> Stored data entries
━━━━━━

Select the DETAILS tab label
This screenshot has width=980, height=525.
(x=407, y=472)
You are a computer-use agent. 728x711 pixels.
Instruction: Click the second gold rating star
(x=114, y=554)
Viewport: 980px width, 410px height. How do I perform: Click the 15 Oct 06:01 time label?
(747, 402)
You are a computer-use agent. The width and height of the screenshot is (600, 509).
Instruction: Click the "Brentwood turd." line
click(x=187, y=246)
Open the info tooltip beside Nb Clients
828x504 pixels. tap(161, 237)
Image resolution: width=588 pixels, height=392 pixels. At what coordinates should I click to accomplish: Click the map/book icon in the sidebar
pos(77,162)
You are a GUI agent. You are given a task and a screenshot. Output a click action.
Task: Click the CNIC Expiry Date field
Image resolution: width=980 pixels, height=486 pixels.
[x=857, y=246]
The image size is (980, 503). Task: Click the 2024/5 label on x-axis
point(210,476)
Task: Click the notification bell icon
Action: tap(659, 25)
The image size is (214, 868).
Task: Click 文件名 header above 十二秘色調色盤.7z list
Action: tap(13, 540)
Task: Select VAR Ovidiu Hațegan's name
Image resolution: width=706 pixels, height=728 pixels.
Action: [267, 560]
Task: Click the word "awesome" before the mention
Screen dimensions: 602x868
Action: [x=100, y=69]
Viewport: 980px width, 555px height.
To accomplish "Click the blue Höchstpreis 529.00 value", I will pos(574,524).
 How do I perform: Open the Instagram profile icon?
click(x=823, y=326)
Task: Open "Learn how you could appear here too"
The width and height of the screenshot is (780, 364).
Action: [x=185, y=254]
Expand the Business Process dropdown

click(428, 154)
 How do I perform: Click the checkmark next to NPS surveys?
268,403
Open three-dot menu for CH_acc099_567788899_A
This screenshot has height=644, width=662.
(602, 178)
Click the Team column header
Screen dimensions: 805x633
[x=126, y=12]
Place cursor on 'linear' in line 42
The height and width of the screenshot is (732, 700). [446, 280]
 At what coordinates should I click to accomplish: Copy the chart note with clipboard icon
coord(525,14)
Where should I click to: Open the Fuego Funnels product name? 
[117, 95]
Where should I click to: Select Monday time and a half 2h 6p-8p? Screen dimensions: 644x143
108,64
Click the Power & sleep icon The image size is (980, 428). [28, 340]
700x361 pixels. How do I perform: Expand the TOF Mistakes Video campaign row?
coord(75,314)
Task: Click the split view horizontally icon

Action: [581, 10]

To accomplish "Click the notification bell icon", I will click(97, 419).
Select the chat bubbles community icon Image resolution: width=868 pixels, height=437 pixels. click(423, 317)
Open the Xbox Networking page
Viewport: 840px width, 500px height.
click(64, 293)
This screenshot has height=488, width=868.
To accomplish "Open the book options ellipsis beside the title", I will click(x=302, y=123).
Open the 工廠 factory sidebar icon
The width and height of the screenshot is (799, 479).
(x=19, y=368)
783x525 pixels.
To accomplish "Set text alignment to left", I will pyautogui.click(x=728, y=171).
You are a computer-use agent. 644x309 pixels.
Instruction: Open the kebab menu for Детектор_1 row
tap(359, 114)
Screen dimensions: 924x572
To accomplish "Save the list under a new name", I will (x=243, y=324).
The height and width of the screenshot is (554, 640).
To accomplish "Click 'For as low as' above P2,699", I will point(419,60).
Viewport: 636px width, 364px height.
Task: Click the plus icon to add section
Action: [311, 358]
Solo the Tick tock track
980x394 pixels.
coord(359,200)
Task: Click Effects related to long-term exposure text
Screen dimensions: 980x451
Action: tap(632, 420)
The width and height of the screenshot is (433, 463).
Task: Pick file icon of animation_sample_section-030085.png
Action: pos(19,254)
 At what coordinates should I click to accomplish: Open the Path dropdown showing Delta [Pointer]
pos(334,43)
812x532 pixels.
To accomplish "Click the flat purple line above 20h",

━━━━━━

> PROBLEM
All of the data above should be reproduced exactly.

> SOLUTION
Select the DETAILS tab label
This screenshot has width=980, height=525.
(x=407, y=472)
You are a computer-use agent. 728x711 pixels.
Instruction: Click the second gold rating star
(x=114, y=554)
Viewport: 980px width, 410px height. How do I perform: Click the 15 Oct 06:01 time label?
(747, 402)
You are a computer-use agent. The width and height of the screenshot is (600, 509).
Instruction: Click the "Brentwood turd." line
click(x=187, y=246)
Open the info tooltip beside Nb Clients
828x504 pixels. tap(161, 237)
Image resolution: width=588 pixels, height=392 pixels. At what coordinates should I click to accomplish: Click the map/book icon in the sidebar
pos(77,162)
You are a GUI agent. You are given a task and a screenshot. Output a click action.
Task: Click the CNIC Expiry Date field
Image resolution: width=980 pixels, height=486 pixels.
[x=857, y=246]
The image size is (980, 503). Task: Click the 2024/5 label on x-axis
point(210,476)
Task: Click the notification bell icon
Action: tap(659, 25)
The image size is (214, 868).
Task: Click 文件名 header above 十二秘色調色盤.7z list
Action: tap(13, 540)
Task: Select VAR Ovidiu Hațegan's name
Image resolution: width=706 pixels, height=728 pixels.
Action: [267, 560]
Task: Click the word "awesome" before the mention
Screen dimensions: 602x868
Action: [x=100, y=69]
Viewport: 980px width, 555px height.
To accomplish "Click the blue Höchstpreis 529.00 value", I will pos(574,524).
 How do I perform: Open the Instagram profile icon?
click(x=823, y=326)
Task: Open "Learn how you could appear here too"
The width and height of the screenshot is (780, 364).
Action: [x=185, y=254]
Expand the Business Process dropdown

click(428, 154)
 How do I perform: Click the checkmark next to NPS surveys?
268,403
Open three-dot menu for CH_acc099_567788899_A
This screenshot has height=644, width=662.
(602, 178)
Click the Team column header
Screen dimensions: 805x633
[x=126, y=12]
Place cursor on 'linear' in line 42
The height and width of the screenshot is (732, 700). [446, 280]
 At what coordinates should I click to accomplish: Copy the chart note with clipboard icon
coord(525,14)
Where should I click to: Open the Fuego Funnels product name? 
[117, 95]
Where should I click to: Select Monday time and a half 2h 6p-8p? Screen dimensions: 644x143
108,64
Click the Power & sleep icon The image size is (980, 428). [28, 340]
700x361 pixels. How do I perform: Expand the TOF Mistakes Video campaign row?
coord(75,314)
Task: Click the split view horizontally icon

Action: [581, 10]

To accomplish "Click the notification bell icon", I will click(97, 419).
Select the chat bubbles community icon Image resolution: width=868 pixels, height=437 pixels. click(423, 317)
Open the Xbox Networking page
Viewport: 840px width, 500px height.
click(64, 293)
This screenshot has height=488, width=868.
To accomplish "Open the book options ellipsis beside the title", I will click(x=302, y=123).
Open the 工廠 factory sidebar icon
The width and height of the screenshot is (799, 479).
(x=19, y=368)
783x525 pixels.
To accomplish "Set text alignment to left", I will pyautogui.click(x=728, y=171).
You are a computer-use agent. 644x309 pixels.
Instruction: Open the kebab menu for Детектор_1 row
tap(359, 114)
Screen dimensions: 924x572
To accomplish "Save the list under a new name", I will (x=243, y=324).
The height and width of the screenshot is (554, 640).
To accomplish "Click 'For as low as' above P2,699", I will point(419,60).
Viewport: 636px width, 364px height.
Task: Click the plus icon to add section
Action: [311, 358]
Solo the Tick tock track
980x394 pixels.
coord(359,200)
Task: Click Effects related to long-term exposure text
Screen dimensions: 980x451
Action: tap(632, 420)
The width and height of the screenshot is (433, 463).
Task: Pick file icon of animation_sample_section-030085.png
Action: pos(19,254)
 At what coordinates should I click to accomplish: Open the Path dropdown showing Delta [Pointer]
pos(334,43)
812x532 pixels.
To accomplish "Click the flat purple line above 20h",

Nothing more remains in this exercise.